━━━ Supplied information

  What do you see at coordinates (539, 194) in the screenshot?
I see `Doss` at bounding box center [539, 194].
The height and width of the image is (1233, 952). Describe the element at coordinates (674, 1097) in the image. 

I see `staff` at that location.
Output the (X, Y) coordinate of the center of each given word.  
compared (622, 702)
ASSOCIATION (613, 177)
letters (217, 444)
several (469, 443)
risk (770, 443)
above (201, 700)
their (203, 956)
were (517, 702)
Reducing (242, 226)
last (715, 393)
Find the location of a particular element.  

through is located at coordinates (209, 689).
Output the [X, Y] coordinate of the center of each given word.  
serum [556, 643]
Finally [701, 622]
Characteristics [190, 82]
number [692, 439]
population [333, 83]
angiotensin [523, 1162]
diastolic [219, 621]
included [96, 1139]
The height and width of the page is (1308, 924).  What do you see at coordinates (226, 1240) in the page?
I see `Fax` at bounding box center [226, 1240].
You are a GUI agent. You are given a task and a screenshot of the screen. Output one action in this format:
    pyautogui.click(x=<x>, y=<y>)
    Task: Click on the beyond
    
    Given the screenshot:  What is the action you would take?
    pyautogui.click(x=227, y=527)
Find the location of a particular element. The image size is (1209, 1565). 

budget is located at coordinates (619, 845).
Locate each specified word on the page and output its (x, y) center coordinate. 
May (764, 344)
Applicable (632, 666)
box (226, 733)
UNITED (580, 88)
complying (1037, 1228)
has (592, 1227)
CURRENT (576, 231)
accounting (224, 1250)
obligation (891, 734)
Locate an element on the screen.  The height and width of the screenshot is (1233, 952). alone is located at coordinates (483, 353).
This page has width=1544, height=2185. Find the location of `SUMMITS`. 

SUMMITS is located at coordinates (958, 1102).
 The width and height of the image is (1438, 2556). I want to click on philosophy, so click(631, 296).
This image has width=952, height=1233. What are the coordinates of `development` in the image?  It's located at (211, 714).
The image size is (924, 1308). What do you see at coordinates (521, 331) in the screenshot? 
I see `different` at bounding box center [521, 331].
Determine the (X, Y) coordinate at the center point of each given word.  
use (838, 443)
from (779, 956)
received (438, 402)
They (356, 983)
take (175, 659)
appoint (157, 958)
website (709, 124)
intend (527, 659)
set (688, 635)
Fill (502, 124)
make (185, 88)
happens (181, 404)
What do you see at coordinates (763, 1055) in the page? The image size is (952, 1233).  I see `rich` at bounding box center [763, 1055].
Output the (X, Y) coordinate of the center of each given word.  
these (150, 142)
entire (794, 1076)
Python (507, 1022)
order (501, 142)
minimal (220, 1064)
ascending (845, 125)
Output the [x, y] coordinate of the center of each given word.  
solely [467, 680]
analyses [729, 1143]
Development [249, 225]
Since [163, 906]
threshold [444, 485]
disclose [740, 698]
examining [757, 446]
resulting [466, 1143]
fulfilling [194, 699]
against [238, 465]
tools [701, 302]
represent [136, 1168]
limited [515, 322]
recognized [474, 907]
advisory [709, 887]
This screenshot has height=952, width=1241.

━━━━━━

Task directions:
Copy all of the records above line for line, changing nothing.

The solution:
  What do you see at coordinates (539, 194) in the screenshot?
I see `Doss` at bounding box center [539, 194].
The height and width of the image is (1233, 952). Describe the element at coordinates (674, 1097) in the image. 

I see `staff` at that location.
Output the (X, Y) coordinate of the center of each given word.  
compared (622, 702)
ASSOCIATION (613, 177)
letters (217, 444)
several (469, 443)
risk (770, 443)
above (201, 700)
their (203, 956)
were (517, 702)
Reducing (242, 226)
last (715, 393)
Find the location of a particular element.  

through is located at coordinates (209, 689).
Output the [X, Y] coordinate of the center of each given word.  
serum [556, 643]
Finally [701, 622]
Characteristics [190, 82]
number [692, 439]
population [333, 83]
angiotensin [523, 1162]
diastolic [219, 621]
included [96, 1139]
The height and width of the page is (1308, 924).  What do you see at coordinates (226, 1240) in the page?
I see `Fax` at bounding box center [226, 1240].
You are a GUI agent. You are given a task and a screenshot of the screen. Output one action in this format:
    pyautogui.click(x=<x>, y=<y>)
    Task: Click on the beyond
    
    Given the screenshot:  What is the action you would take?
    pyautogui.click(x=227, y=527)
Find the location of a particular element. The image size is (1209, 1565). 

budget is located at coordinates (619, 845).
Locate each specified word on the page and output its (x, y) center coordinate. 
May (764, 344)
Applicable (632, 666)
box (226, 733)
UNITED (580, 88)
complying (1037, 1228)
has (592, 1227)
CURRENT (576, 231)
accounting (224, 1250)
obligation (891, 734)
Locate an element on the screen.  The height and width of the screenshot is (1233, 952). alone is located at coordinates (483, 353).
This page has width=1544, height=2185. Find the location of `SUMMITS`. 

SUMMITS is located at coordinates (958, 1102).
 The width and height of the image is (1438, 2556). I want to click on philosophy, so click(631, 296).
This image has width=952, height=1233. What are the coordinates of `development` in the image?  It's located at (211, 714).
The image size is (924, 1308). What do you see at coordinates (521, 331) in the screenshot? 
I see `different` at bounding box center [521, 331].
Determine the (X, Y) coordinate at the center point of each given word.  
use (838, 443)
from (779, 956)
received (438, 402)
They (356, 983)
take (175, 659)
appoint (157, 958)
website (709, 124)
intend (527, 659)
set (688, 635)
Fill (502, 124)
make (185, 88)
happens (181, 404)
What do you see at coordinates (763, 1055) in the page? The image size is (952, 1233).  I see `rich` at bounding box center [763, 1055].
Output the (X, Y) coordinate of the center of each given word.  
these (150, 142)
entire (794, 1076)
Python (507, 1022)
order (501, 142)
minimal (220, 1064)
ascending (845, 125)
Output the [x, y] coordinate of the center of each given word.  
solely [467, 680]
analyses [729, 1143]
Development [249, 225]
Since [163, 906]
threshold [444, 485]
disclose [740, 698]
examining [757, 446]
resulting [466, 1143]
fulfilling [194, 699]
against [238, 465]
tools [701, 302]
represent [136, 1168]
limited [515, 322]
recognized [474, 907]
advisory [709, 887]
This screenshot has height=952, width=1241.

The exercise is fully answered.